[Start of Attachment]

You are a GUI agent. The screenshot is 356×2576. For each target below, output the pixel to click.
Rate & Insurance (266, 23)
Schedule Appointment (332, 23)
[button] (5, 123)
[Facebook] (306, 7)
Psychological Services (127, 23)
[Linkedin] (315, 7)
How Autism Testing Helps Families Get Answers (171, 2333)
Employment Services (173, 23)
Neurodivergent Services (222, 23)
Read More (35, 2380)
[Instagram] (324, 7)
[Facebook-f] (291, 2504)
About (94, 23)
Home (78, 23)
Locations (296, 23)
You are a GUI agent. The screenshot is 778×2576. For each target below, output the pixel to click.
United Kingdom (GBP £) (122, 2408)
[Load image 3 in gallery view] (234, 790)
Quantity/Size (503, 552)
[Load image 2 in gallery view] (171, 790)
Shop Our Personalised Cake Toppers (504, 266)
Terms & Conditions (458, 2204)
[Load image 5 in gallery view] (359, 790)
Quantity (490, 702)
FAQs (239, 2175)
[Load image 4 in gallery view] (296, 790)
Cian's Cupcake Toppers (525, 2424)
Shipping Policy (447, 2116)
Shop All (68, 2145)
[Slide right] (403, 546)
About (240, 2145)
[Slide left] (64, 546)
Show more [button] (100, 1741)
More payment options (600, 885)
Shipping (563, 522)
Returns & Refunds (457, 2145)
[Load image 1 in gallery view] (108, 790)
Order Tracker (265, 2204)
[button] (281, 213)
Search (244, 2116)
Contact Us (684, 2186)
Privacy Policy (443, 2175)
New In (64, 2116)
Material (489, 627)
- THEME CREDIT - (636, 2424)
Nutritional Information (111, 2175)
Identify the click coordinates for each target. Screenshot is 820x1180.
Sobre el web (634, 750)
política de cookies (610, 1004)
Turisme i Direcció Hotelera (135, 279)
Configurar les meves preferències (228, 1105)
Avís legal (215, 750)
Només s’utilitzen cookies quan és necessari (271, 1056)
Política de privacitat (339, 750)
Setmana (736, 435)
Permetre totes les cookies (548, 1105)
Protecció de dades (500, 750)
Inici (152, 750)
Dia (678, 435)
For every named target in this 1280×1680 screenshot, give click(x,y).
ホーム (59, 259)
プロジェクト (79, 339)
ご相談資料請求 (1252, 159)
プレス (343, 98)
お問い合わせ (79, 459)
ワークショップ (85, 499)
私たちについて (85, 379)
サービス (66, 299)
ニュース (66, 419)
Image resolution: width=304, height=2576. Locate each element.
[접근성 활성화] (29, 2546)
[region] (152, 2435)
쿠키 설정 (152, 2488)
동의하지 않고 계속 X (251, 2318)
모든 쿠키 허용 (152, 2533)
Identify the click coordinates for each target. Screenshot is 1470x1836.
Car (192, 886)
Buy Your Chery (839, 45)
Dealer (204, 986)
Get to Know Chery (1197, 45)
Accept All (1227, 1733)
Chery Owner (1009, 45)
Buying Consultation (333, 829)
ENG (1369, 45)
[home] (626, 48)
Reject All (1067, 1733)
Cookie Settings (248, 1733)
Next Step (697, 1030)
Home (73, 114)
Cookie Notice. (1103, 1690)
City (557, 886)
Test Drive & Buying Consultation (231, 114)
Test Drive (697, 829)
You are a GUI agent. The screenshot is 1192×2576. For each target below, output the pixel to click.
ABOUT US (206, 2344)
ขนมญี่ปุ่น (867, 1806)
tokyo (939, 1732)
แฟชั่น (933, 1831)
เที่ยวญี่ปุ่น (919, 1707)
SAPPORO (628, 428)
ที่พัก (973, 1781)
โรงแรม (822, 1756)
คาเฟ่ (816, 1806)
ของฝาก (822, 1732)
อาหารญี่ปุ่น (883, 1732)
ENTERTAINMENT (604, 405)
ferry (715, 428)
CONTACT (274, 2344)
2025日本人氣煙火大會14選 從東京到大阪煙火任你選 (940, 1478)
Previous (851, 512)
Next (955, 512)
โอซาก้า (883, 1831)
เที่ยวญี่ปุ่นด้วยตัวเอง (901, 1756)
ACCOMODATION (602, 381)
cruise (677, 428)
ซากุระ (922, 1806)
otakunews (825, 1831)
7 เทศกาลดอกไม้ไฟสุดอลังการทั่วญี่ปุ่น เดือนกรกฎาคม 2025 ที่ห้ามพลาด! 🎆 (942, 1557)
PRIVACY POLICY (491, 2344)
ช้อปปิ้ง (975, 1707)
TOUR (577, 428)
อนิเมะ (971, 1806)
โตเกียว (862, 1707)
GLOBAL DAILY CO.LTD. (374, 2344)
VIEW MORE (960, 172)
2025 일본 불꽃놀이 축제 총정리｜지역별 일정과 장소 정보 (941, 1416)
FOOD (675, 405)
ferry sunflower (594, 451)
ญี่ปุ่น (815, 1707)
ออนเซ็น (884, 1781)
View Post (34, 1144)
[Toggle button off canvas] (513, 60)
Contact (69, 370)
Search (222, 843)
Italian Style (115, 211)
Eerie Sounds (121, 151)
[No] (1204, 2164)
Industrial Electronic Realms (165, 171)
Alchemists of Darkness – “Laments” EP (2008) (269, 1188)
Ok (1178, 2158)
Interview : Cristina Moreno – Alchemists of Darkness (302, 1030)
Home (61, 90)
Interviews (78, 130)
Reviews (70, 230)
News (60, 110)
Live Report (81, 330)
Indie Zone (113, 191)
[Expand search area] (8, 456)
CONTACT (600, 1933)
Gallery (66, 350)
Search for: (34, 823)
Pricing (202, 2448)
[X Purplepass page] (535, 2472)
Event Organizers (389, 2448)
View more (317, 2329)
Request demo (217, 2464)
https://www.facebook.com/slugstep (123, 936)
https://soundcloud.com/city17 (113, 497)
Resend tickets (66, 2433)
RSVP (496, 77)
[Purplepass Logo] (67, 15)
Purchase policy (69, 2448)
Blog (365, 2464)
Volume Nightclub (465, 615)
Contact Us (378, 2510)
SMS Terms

[End of Attachment]

_Directions for this task_.
Reproduce the material above in full, word for word.

_Exercise solution_.
You are a GUI agent. The screenshot is 356×2576. For each target below, output the pixel to click.
Rate & Insurance (266, 23)
Schedule Appointment (332, 23)
[button] (5, 123)
[Facebook] (306, 7)
Psychological Services (127, 23)
[Linkedin] (315, 7)
How Autism Testing Helps Families Get Answers (171, 2333)
Employment Services (173, 23)
Neurodivergent Services (222, 23)
Read More (35, 2380)
[Instagram] (324, 7)
[Facebook-f] (291, 2504)
About (94, 23)
Home (78, 23)
Locations (296, 23)
You are a GUI agent. The screenshot is 778×2576. For each target below, output the pixel to click.
United Kingdom (GBP £) (122, 2408)
[Load image 3 in gallery view] (234, 790)
Quantity/Size (503, 552)
[Load image 2 in gallery view] (171, 790)
Shop Our Personalised Cake Toppers (504, 266)
Terms & Conditions (458, 2204)
[Load image 5 in gallery view] (359, 790)
Quantity (490, 702)
FAQs (239, 2175)
[Load image 4 in gallery view] (296, 790)
Cian's Cupcake Toppers (525, 2424)
Shipping Policy (447, 2116)
Shop All (68, 2145)
[Slide right] (403, 546)
About (240, 2145)
[Slide left] (64, 546)
Show more [button] (100, 1741)
More payment options (600, 885)
Shipping (563, 522)
Returns & Refunds (457, 2145)
[Load image 1 in gallery view] (108, 790)
Order Tracker (265, 2204)
[button] (281, 213)
Search (244, 2116)
Contact Us (684, 2186)
Privacy Policy (443, 2175)
New In (64, 2116)
Material (489, 627)
- THEME CREDIT - (636, 2424)
Nutritional Information (111, 2175)
Identify the click coordinates for each target. Screenshot is 820x1180.
Sobre el web (634, 750)
política de cookies (610, 1004)
Turisme i Direcció Hotelera (135, 279)
Configurar les meves preferències (228, 1105)
Avís legal (215, 750)
Només s’utilitzen cookies quan és necessari (271, 1056)
Política de privacitat (339, 750)
Setmana (736, 435)
Permetre totes les cookies (548, 1105)
Protecció de dades (500, 750)
Inici (152, 750)
Dia (678, 435)
For every named target in this 1280×1680 screenshot, give click(x,y).
ホーム (59, 259)
プロジェクト (79, 339)
ご相談資料請求 (1252, 159)
プレス (343, 98)
お問い合わせ (79, 459)
ワークショップ (85, 499)
私たちについて (85, 379)
サービス (66, 299)
ニュース (66, 419)
Image resolution: width=304, height=2576. Locate each element.
[접근성 활성화] (29, 2546)
[region] (152, 2435)
쿠키 설정 (152, 2488)
동의하지 않고 계속 X (251, 2318)
모든 쿠키 허용 (152, 2533)
Identify the click coordinates for each target. Screenshot is 1470x1836.
Car (192, 886)
Buy Your Chery (839, 45)
Dealer (204, 986)
Get to Know Chery (1197, 45)
Accept All (1227, 1733)
Chery Owner (1009, 45)
Buying Consultation (333, 829)
ENG (1369, 45)
[home] (626, 48)
Reject All (1067, 1733)
Cookie Settings (248, 1733)
Next Step (697, 1030)
Home (73, 114)
Cookie Notice. (1103, 1690)
City (557, 886)
Test Drive & Buying Consultation (231, 114)
Test Drive (697, 829)
You are a GUI agent. The screenshot is 1192×2576. For each target below, output the pixel to click.
ABOUT US (206, 2344)
ขนมญี่ปุ่น (867, 1806)
tokyo (939, 1732)
แฟชั่น (933, 1831)
เที่ยวญี่ปุ่น (919, 1707)
SAPPORO (628, 428)
ที่พัก (973, 1781)
โรงแรม (822, 1756)
คาเฟ่ (816, 1806)
ของฝาก (822, 1732)
อาหารญี่ปุ่น (883, 1732)
ENTERTAINMENT (604, 405)
ferry (715, 428)
CONTACT (274, 2344)
2025日本人氣煙火大會14選 從東京到大阪煙火任你選 (940, 1478)
Previous (851, 512)
Next (955, 512)
โอซาก้า (883, 1831)
เที่ยวญี่ปุ่นด้วยตัวเอง (901, 1756)
ACCOMODATION (602, 381)
cruise (677, 428)
ซากุระ (922, 1806)
otakunews (825, 1831)
7 เทศกาลดอกไม้ไฟสุดอลังการทั่วญี่ปุ่น เดือนกรกฎาคม 2025 ที่ห้ามพลาด! 🎆 (942, 1557)
PRIVACY POLICY (491, 2344)
ช้อปปิ้ง (975, 1707)
TOUR (577, 428)
อนิเมะ (971, 1806)
โตเกียว (862, 1707)
GLOBAL DAILY CO.LTD. (374, 2344)
VIEW MORE (960, 172)
2025 일본 불꽃놀이 축제 총정리｜지역별 일정과 장소 정보 (941, 1416)
FOOD (675, 405)
ferry sunflower (594, 451)
ญี่ปุ่น (815, 1707)
ออนเซ็น (884, 1781)
View Post (34, 1144)
[Toggle button off canvas] (513, 60)
Contact (69, 370)
Search (222, 843)
Italian Style (115, 211)
Eerie Sounds (121, 151)
[No] (1204, 2164)
Industrial Electronic Realms (165, 171)
Alchemists of Darkness – “Laments” EP (2008) (269, 1188)
Ok (1178, 2158)
Interview : Cristina Moreno – Alchemists of Darkness (302, 1030)
Home (61, 90)
Interviews (78, 130)
Reviews (70, 230)
News (60, 110)
Live Report (81, 330)
Indie Zone (113, 191)
[Expand search area] (8, 456)
CONTACT (600, 1933)
Gallery (66, 350)
Search for: (34, 823)
Pricing (202, 2448)
[X Purplepass page] (535, 2472)
Event Organizers (389, 2448)
View more (317, 2329)
Request demo (217, 2464)
https://www.facebook.com/slugstep (123, 936)
https://soundcloud.com/city17 (113, 497)
Resend tickets (66, 2433)
RSVP (496, 77)
[Purplepass Logo] (67, 15)
Purchase policy (69, 2448)
Blog (365, 2464)
Volume Nightclub (465, 615)
Contact Us (378, 2510)
SMS Terms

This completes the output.